START Passage

Welcome to the world of conspiracy theories. I have no intention discussing with somebody like that because it's pointless. Yea sure, the western media is all controlled by men in expensive suits. That single reporter that wrote the article in the Guardian probably was told what to write. :roll: 9/11 was orchestrated by Bush. Moon landing was fake. Jews poison wells.
Oh come on, another straw man... You are misrepresenting your opponents argument completely. He says "Media influence the minds of the people", and you read that as "governments influence the media, the people, and partake in large scale conspiracies". And connect his argument to all kinds of ridiculous stuff that is in no way entailed by it. :roll:
How exactly am I, or is anyone in this discussion, trying to cushion my opinions? Care to give an example?
I was referring to your pointing out that the Western consumers aren't innocent of the slave labour anywhere else because they're profitting from it. This is a fact, yes, but what does it matter except of shifting some of the blame of it all onto the Western customers? It's political correct to point it out, but it just cushions the fact that the significant wrongdoings happen in the thirld world countries, and that should be punished and corrected. The careless behaviour of the consumers isn't ideal, but no Dutch family mother buying a Chinese kitchen tool can seriously be held responsible for the situation of the workers in China.
Have you actually read my previous remarks on this topic at all? I said that the companies who treated their workers like this should be held responsible. As you said yourself a country isn't a homogenous entity, and if Nike treats their workers in China badly, I am holding Nike responsible for this to a significantly larger degree than the Chinese government. And that's just what I think, I don't see how I am trying to cushion my opinions at all because, well, I don't.

END Passage
START Collected data

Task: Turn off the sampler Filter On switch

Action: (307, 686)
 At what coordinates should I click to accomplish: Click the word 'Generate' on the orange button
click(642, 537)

END Collected data

**Given instruction:** Continue the forum discussion above about who is to blame for how workers in China are treated, picking up after its final sentence.

**Task answer:**
Also, you are subtly changing the earlier definition of political correctness of "cushioning of your opinions not to offend other people" to "cushioning moral facts that I think important and you don't". I'm not cushioning my opinion, I am just giving it. And you are not addressing my opinion due to it allegedly being 'politically correct' as a result of ignoring an (in your view) important fact, even though I actually did take that into consideration. Do you see now that I did not cushion anything, but just have a different opinion than the one you happen to have?
And we even dare to think that we are founders of freedom, democracy and so on.
We aren't. Democracy (in its early form) stems from Old Greece. Freedom is a fundamental concept and cannot be founded. However, the visions that the creators of the US constitution had has to be one of the most applaudable of the last centuries. The US government under Bush didnt share this vision, obviously, but having this vision deeply rooted in a nation/culture is preferrable over not having any such vision.
Oh, I don't think that this is so obvious at all. In my eyes the US government under Bush did share this vision, but just was a tad bit overeager to try to enforce it on the rest of the world. Even though some things happened under Bush that limited freedoms to some degree (e.g. the Patriot act), I think it goes too far to say that that administration didn't share the ideals of democracy and freedom.
You charge each other for the time and breath it takes to say 'good morning',
But the truth is slowly dawning -- things are getting out of hand,
We all pursue our shattered dreams along the roads to our own ruin --
Watch our empires sink and wash away like castles made of sand.
And so cast off the lies that are your lives and find the truth within.
-- Martin Walkyier

Also, Balrogs have wings.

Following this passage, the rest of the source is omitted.